Todo tiene su final en su carácter de contar historias que parecen regresar, donde la linealidad muchas veces se interrumpe, para contar lo que parecen sueños, de personajes que parecen desintegrarse y reaparecer en sucesivos cuentos, que parecen desdoblarse en el ir y el esperar, aunque remita a un espacio y tiempo concreto, el barrio y la música salsosa de los setenta, integra a su vez acciones recurrentes, circulares, como la del texto mítico, como ya señalamos.

Pero Todo tiene su final es también un texto de la memoria, de los instantes apresados, de la violencia del barrio, de su esperanza, de sus códigos, de su tiempo lingüístico, de sus pasiones ¡ah¡ y de la música que consagra la vida y la muerte. Citando de nuevo a José Franco diremos que:

La memoria se hace en el sujeto (sea el texto que sea); el sujeto es el albacea de la memoria (estamos hablando de discurso), pero también y sobre todo el sujeto es en y por la memoria, es ella la que constituye al sujeto (Franco, 2007:34).

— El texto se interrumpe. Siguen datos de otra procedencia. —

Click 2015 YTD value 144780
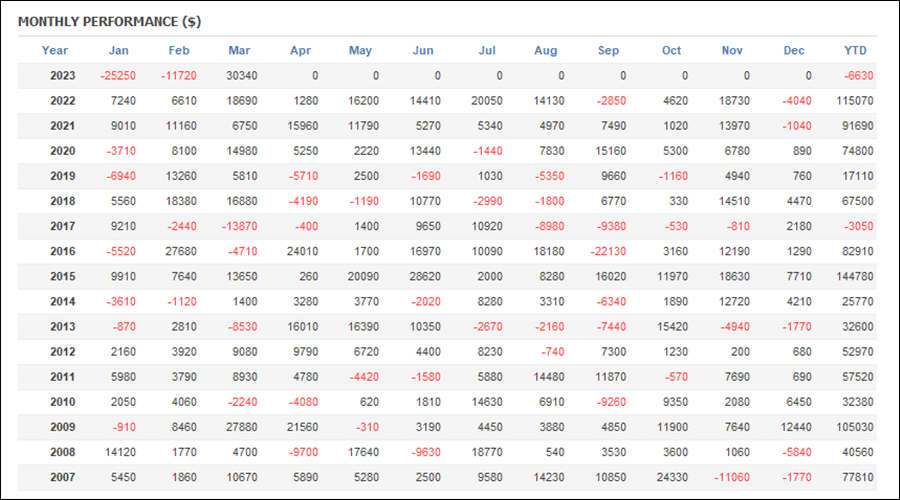900x500 pixels. pos(855,277)
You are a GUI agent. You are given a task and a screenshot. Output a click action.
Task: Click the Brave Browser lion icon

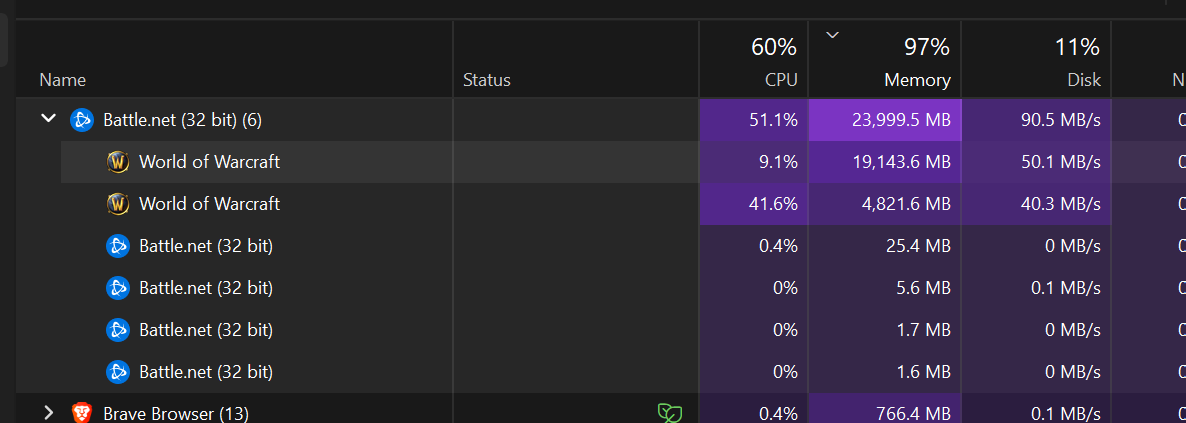click(82, 413)
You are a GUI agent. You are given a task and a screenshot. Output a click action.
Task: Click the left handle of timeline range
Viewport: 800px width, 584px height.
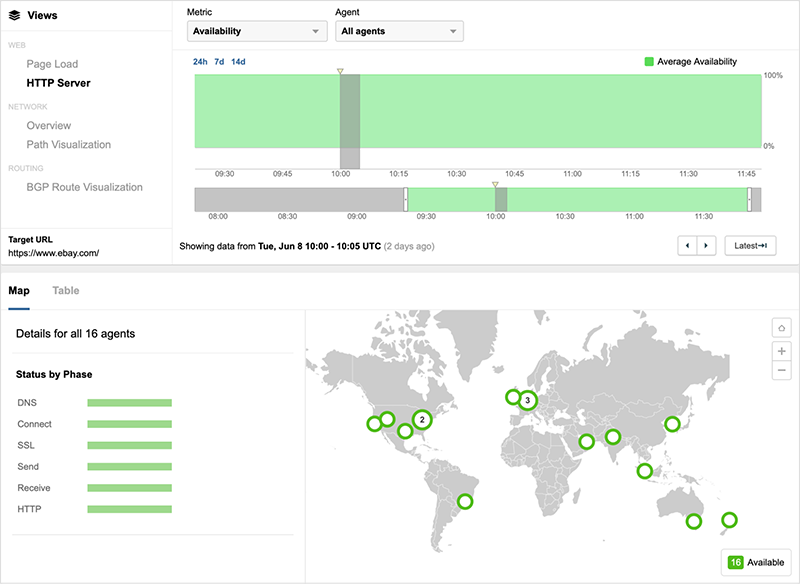(405, 199)
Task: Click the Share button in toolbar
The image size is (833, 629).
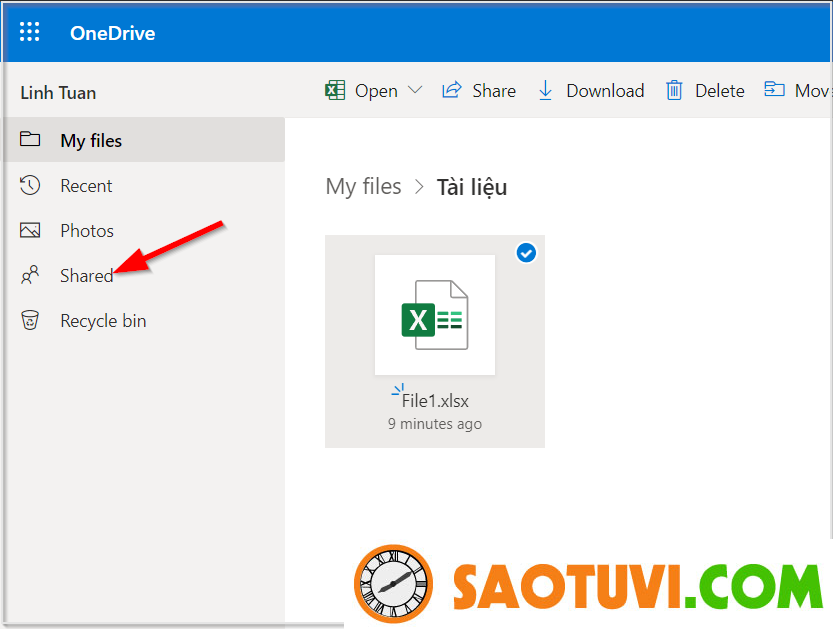Action: 479,90
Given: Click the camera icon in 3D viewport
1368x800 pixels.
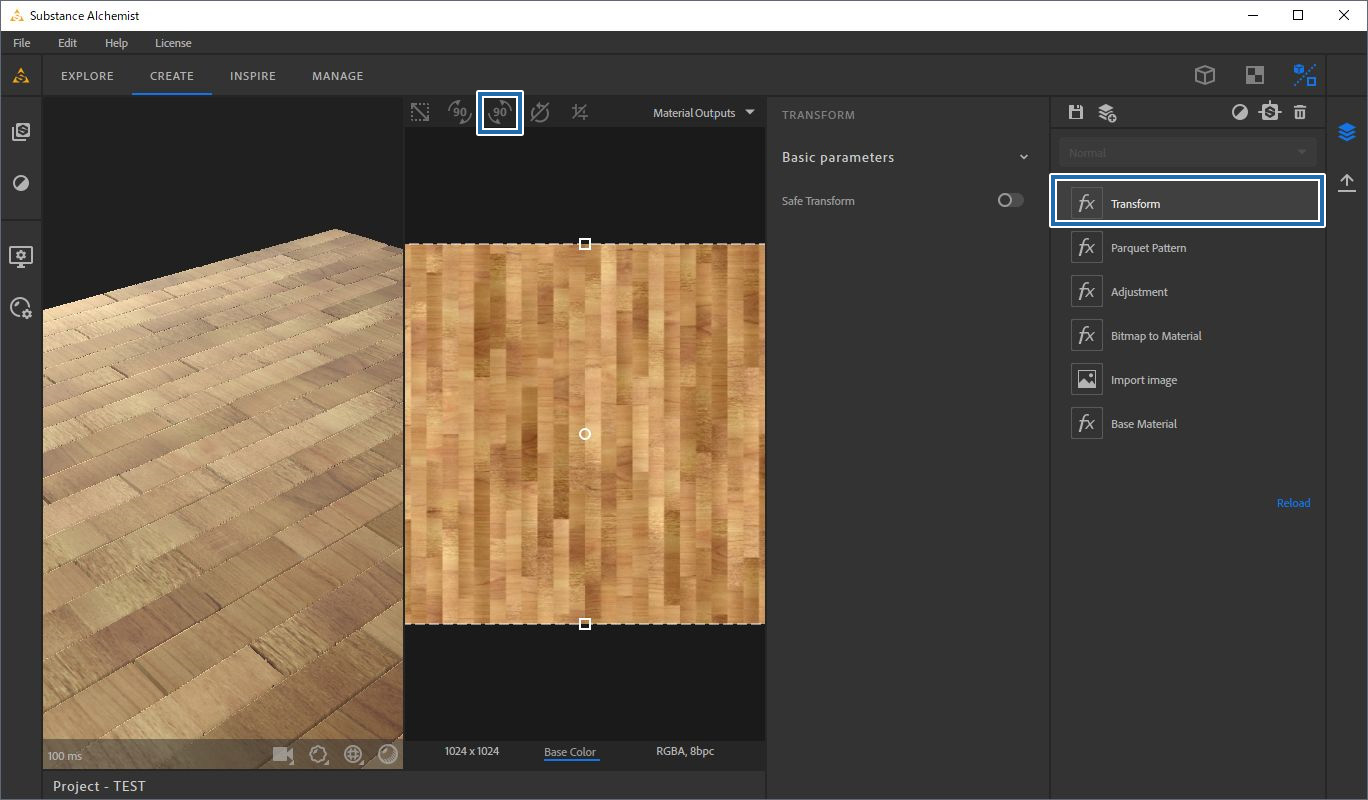Looking at the screenshot, I should coord(283,755).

Raúl Cazal consigue, así, desplazar sus recuerdos hacia el recuerdo de los otros. Temporaliza un suceder interior, que a su vez contextualiza un mundo concreto, envolvente, angustioso y perturbador, donde también lo onírico tiene su presencia, porque en verdad todo tiene su final y nada dura para siempre.




REFERENCIAS

Aínsa, Fernando (1999) La reconstrucción de la Utopía. Buenos Aires. Ediciones del sol.

Barbero, Martín (2000) Al sur de la modernidad. Pittsburg. Nuevo siglo.

Bracho, Jorgue (2007) Miranda, Bolívar y Bello. Tres tiempos del pensar Latinoaméricano. Caracas. UCAB.

Cazal, Raúl (2006) Todo tiene su final. Caracas. Comala. [Las indicaciones de páginas corresponden a esta edición. La primera edición fue en 1992, Espada Rota].

Daroqui, María (2005) Escrituras heterofónicas. Rosario, Argentina. Viterbo.

____________ (1998) Dis(locaciones). Valencia, España. Tirant le blanc.

Franco, José (2007) Figuras de la memoria. Caracas. Monte Ávila.

Romero, José (2001) Latinoamérica, las ciudades y las ideas. Buenos Aires. Siglo XXI.

Salvador, Álvaro (2008) Apostillas al otro boom de la narrativa hispanoamericana. Madrid. Iberoamericana.

Ulloa, Alejandro (2009) La salsa en discusión. Cali. Univ. Del Valle.